Just down the freeway in Inglewood , the Clippers are once again experiencing their annual spin on the Injury Wheel of Fortune. Just when things looked stable, Kawhi Leonard went down with another ankle injury. And if that wasn’t enough cosmic trolling, their four-game win streak ended courtesy of the Sacramento Kings—featuring a revenge triple-double from Russell Westbrook. Yes, that Russell Westbrook. The one who occasionally shoots like the rim insulted his family. For one night, though, he looked like vintage Westbrook, carving up his former team while Clippers fans quietly contemplated the fragile nature of hope.

Over on the baseball diamond, the World Baseball Classic has once again proven that international baseball is wildly entertaining… and occasionally chaotic. Team USA manager Mark DeRosa nearly got eliminated early because he didn’t fully understand the tournament’s tie-breaking rules. That’s the kind of thing you’d expect from someone filling out their office pool, not managing the national team. Fortunately, someone eventually explained the math before disaster struck, and the U.S. is now headed to Tuesday night’s final. There’s probably extra motivation now after that close call. And yes, it would sting to see Shohei Ohtani disappointed—but considering he spent years playing for the Angels, disappointment is basically muscle memory at this point. From a Dodgers perspective, Japan exiting early might actually be a blessing. It means Ohtani and Yoshinobu Yamamoto get a little extra rest before the season begins.

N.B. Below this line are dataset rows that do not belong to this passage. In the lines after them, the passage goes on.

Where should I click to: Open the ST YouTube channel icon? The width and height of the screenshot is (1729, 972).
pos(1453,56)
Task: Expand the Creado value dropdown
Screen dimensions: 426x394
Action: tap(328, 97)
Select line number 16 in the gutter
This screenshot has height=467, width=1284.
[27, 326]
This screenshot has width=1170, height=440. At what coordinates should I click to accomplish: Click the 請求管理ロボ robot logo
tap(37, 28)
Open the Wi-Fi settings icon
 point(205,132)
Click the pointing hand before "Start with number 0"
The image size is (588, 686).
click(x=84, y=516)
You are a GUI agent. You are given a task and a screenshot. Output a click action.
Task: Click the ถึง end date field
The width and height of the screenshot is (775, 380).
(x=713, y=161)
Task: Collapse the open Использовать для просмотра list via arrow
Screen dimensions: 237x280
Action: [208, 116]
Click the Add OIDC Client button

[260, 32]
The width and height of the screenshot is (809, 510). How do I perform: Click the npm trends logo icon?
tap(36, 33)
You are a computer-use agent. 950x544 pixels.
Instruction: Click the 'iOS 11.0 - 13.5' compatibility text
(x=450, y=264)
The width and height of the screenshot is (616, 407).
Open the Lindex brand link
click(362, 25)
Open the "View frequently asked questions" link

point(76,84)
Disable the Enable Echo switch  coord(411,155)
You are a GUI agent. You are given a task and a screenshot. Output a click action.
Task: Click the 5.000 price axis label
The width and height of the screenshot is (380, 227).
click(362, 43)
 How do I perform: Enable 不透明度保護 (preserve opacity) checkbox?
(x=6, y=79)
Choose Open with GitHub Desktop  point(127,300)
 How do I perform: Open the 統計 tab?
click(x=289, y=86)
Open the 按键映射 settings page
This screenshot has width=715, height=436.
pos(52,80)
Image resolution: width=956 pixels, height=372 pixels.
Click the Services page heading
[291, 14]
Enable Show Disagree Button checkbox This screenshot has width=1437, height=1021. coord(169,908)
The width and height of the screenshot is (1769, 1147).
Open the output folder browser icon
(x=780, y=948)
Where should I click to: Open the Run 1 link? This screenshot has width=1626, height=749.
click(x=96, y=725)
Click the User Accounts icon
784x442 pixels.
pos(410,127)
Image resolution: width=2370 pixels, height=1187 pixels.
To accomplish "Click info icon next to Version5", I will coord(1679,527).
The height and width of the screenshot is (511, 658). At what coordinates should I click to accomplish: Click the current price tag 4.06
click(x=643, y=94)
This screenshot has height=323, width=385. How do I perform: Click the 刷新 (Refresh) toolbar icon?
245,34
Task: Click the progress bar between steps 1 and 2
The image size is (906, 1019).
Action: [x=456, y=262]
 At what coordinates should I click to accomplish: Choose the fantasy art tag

Speaking of teams that actually look like they know what they’re doing, the Rams continue to treat roster construction like a home renovation show. Their latest upgrade: signing Chiefs cornerback Jaylen Watson to a three-year deal, further strengthening a secondary that was easily their weakest unit last year. Suddenly that problem looks… fixed. Just like that. The Rams now look like legitimate contenders again, which raises the obvious question: what do they do in the draft? The safest bet is reinforcing the offensive and defensive lines, because you can never have too many big humans whose job description is “push the other big humans backward.”

And finally, a stick tap to Anze Kopitar of the Los Angeles Kings, who became the franchise’s all-time leading scorer over the weekend, breaking a record that stood for 45 years. That’s the kind of longevity and excellence you almost never see in one uniform anymore. Unfortunately, the timing is bittersweet because the Kings look about as close to a Stanley Cup run as a Zamboni driver playing goalie again. But records like this force an interesting debate: is Kopitar the greatest LA King ever? Wayne Gretzky is unquestionably the greatest player who ever wore the jersey, but greatness within a franchise is different. Two Cups, nearly two decades of leadership, and now the scoring record? Yeah. It’s fair to say Anze Kopitar isn’t just a Kings legend—he’s the LA King.